May God bless your journey. Fill your heart with the warmth of His word and spread His patience across your path...and if you're literally searching for something - let's say, like a specific song - try a quick Google search or enjoy the long journey ahead.

Until next time...

7.03.2012

JC the Kung Fu fighting, faith filling, 'see and eye dog' super hero for the lost

After nearly eight restless months of being beaten to my knees exploring the rough seas of interviewing I have found a new career endeavor; a new mountain to climb; a new chapter in the journey.

A full year has gone by now since leaving ministry and it's still so hard to talk about. I close my eyes and remember the chorus of frustrations that sang out, the sadness that caused me to weep with those that I chose to leave behind and the times that exceeded my expectations only to be blinded by the things I couldn't talk about.

The past year has been an unpredictable roller coaster ride. It had its ups, and it surely had its downs, but through it all, my eyes have been closed. I was desperate to cross the lips of grace. Lost, but struggled to be found. Yet through friends, family and faith was able to push through.

Now as I stare at the ever-evolving journey that is my life, I look to see that during this moment of my life Christ was constantly, and humbly, hitting me across the face with a 4X4 of Truth while God would frequently sucker punch me in the gut just to remind it is His will that will be done, not my own.

Much like many of you, in times of heartache, anticipation and ruts we often forget that we don't go it alone in life. We look for signs in any place possible, but most times forgetting that we don't need signs, we need faith. For several months I prayed and prayed through it all for a sign. It's good that cell phone companies don't have a prayer plan, because I would have surely used up all the minutes, and then some, the first week of the job search. Let alone the countless hours of discernment with my parents after each resume was sent out, after each interview or any time I had an idea of how to survive this chapter of my life. All the times at the rec. when patrons, now my dear friends, would vibrantly ask for a career update. I would have tapped out enough minutes in discernment for myself in a thousand lifetimes. Yet, I still sought out a sign.

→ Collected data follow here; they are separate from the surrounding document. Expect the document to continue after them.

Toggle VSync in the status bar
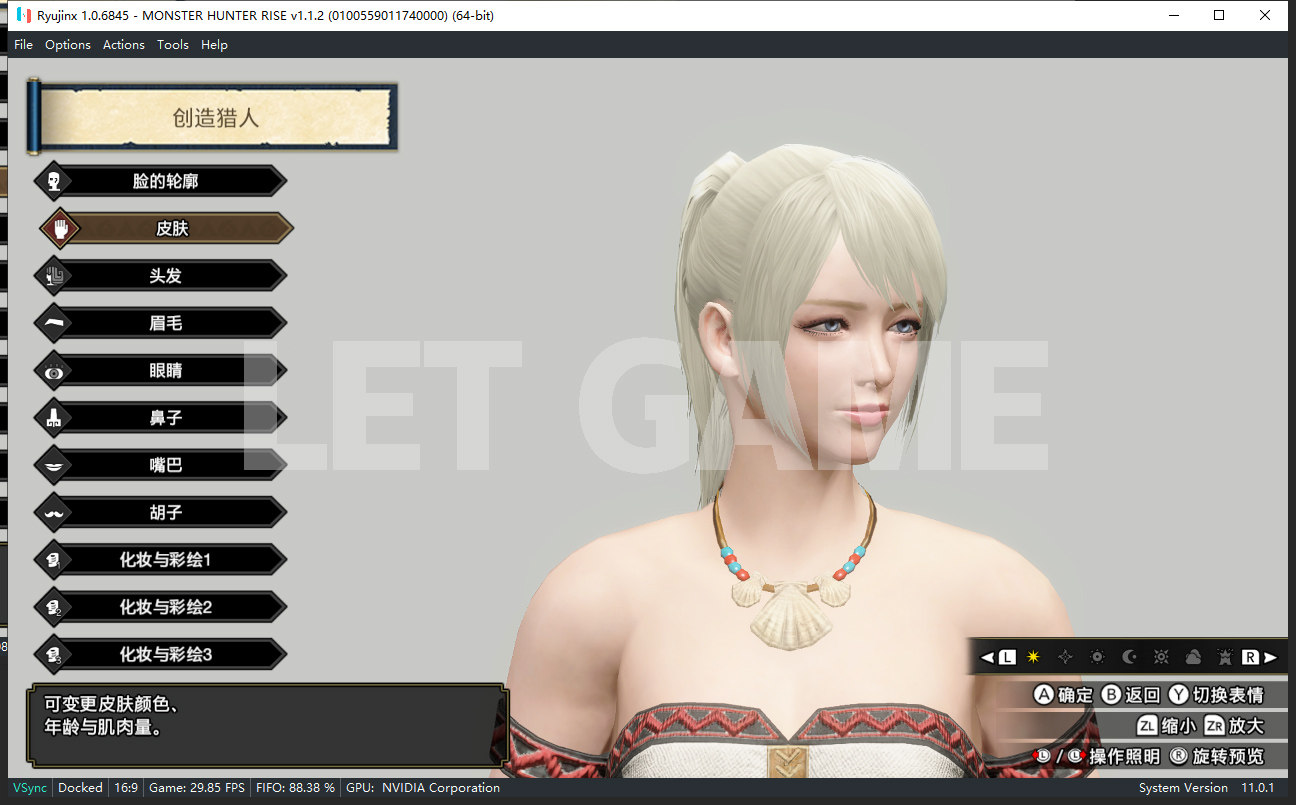 click(29, 787)
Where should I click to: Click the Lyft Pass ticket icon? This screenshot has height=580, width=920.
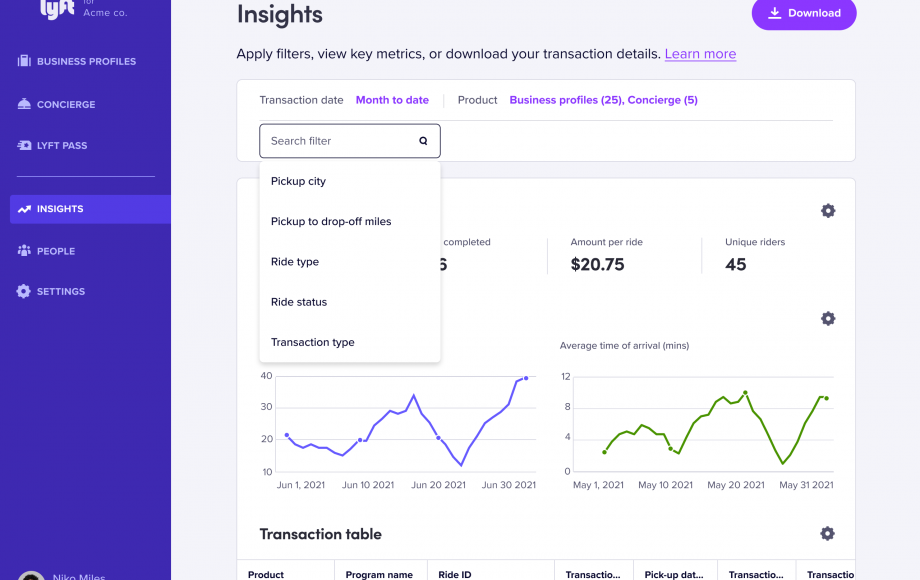tap(24, 146)
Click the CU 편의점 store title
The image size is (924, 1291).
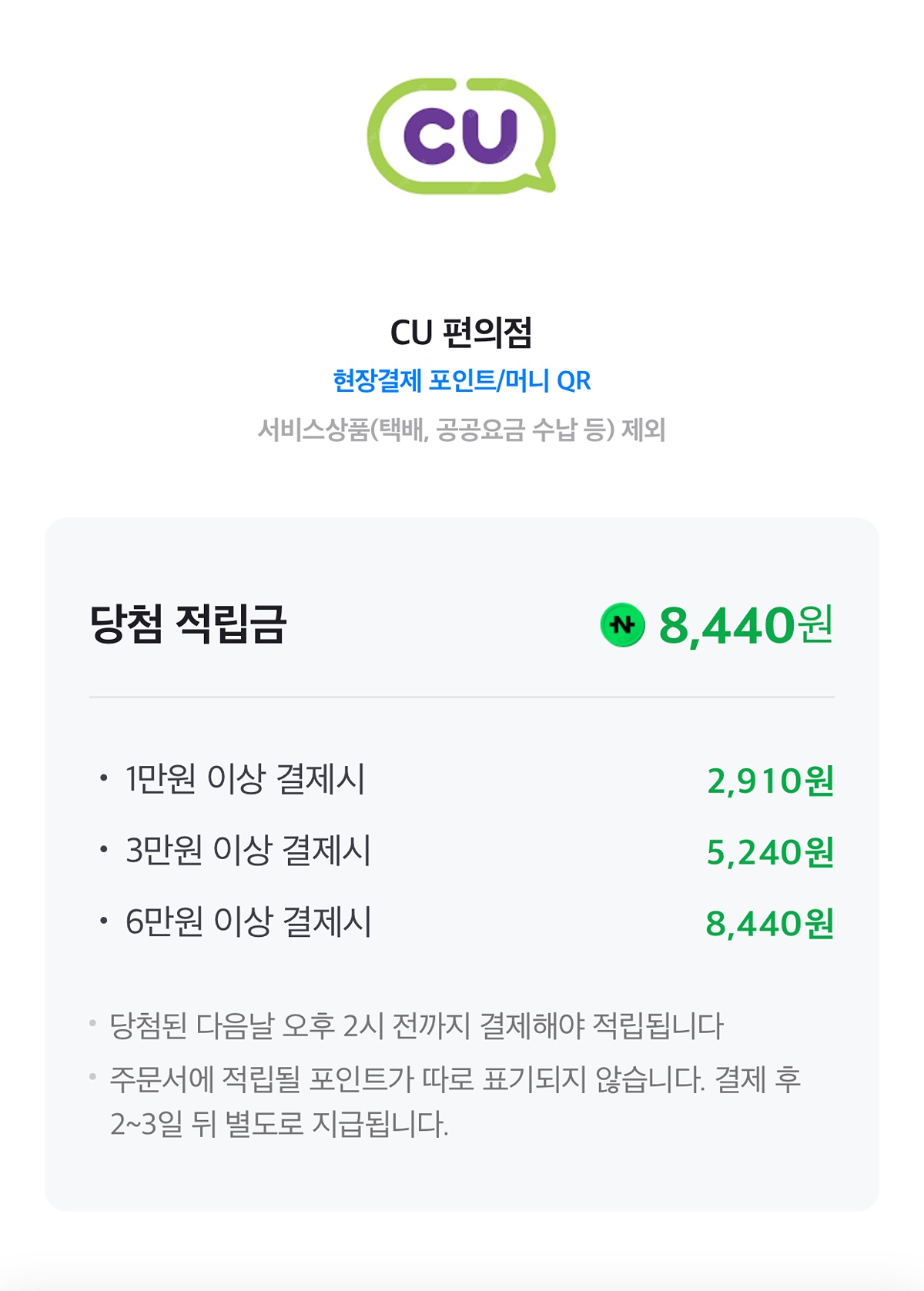coord(461,333)
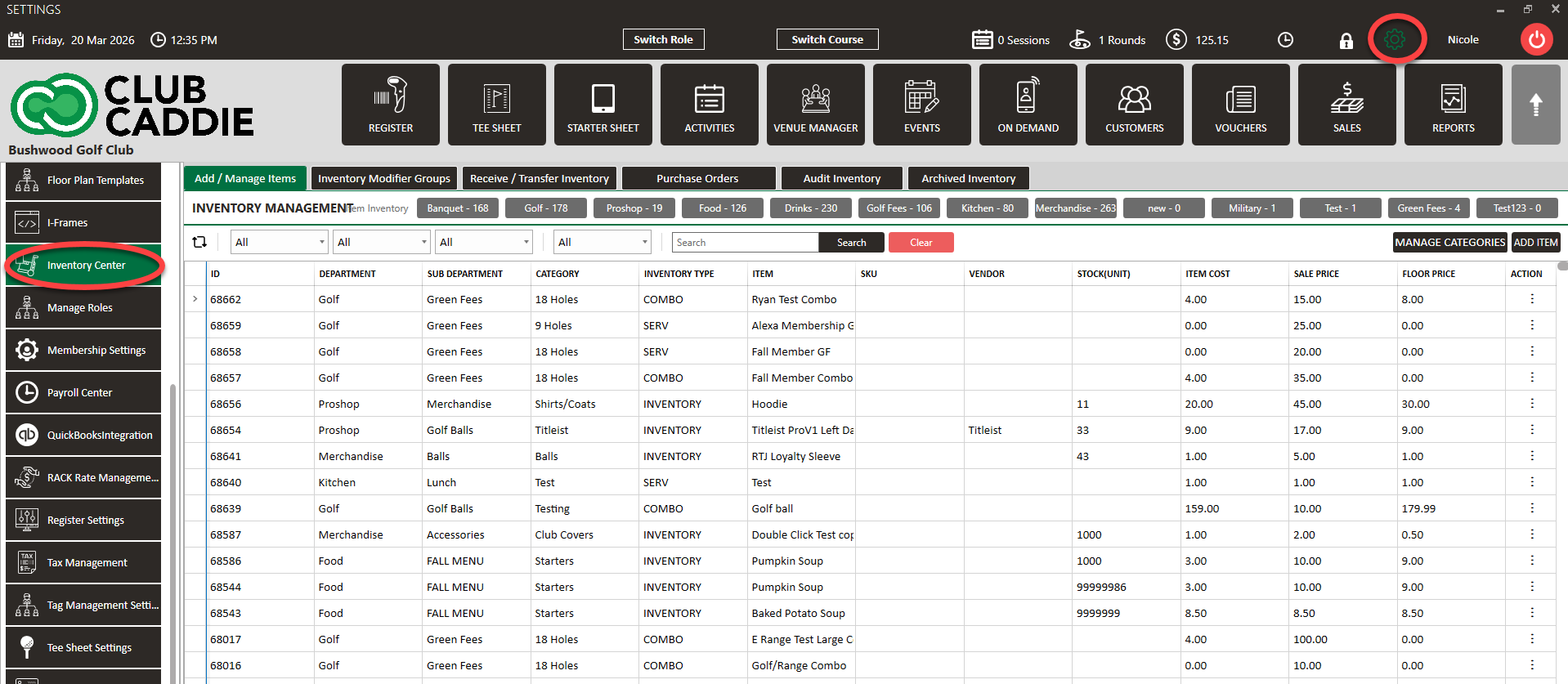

As I began to unpack my stuff in my new temporary home down in Columbus, I heard these words echoed out of my laptop speakers: "A year goes by, and I can't talk about it. On my knees, dim lighted room, thoughts free flow try to consume, myself in this, I'm not faithless, just paranoid of getting lost or that I might lose." These words caused me to stop my unpacking to begin in prayer as I listened to this song. For an entire year, I felt lost. Wandering the wretched streets of sorrow as I fought the tears of frustrations of where I was in my life.

The song continued on, "...And I'm praying that we will see, something there in between, then and there that exceeds all we can dream, so we can talk about it." How many times during the past year did I pray that I'd see so much more of my life, in between all that made me close my eyes? Through months of discernment of leaving ministry, a gut wrenching break-up, family troubles and praying to get through feeling like a failure as an adult I was able to stay positive and tackle it with my head held high.

We are constantly reminded that we never go it alone. Christ is there by our side. He says in Deuteronomy, "Be brave it is the Lord, your God, who marches with you, He will never fail you or forsake you (Deut. 31)." All those restless nights staying up worrying about what's to come I felt alone, scared and discouraged. Yet, everywhere I looked He was there. He was there in the people I met while working at the rec. Those friendly foes who opened up to share their own life stories, those adventures that gave witness to their own mountains that were forced to climb. He was there in the teens I led in the jr. high and high school ministries as we grew in faith together. He sang to me as I hiked the countless miles of trails back home. My eyes were closed, but he took me and led me through it all. He was there.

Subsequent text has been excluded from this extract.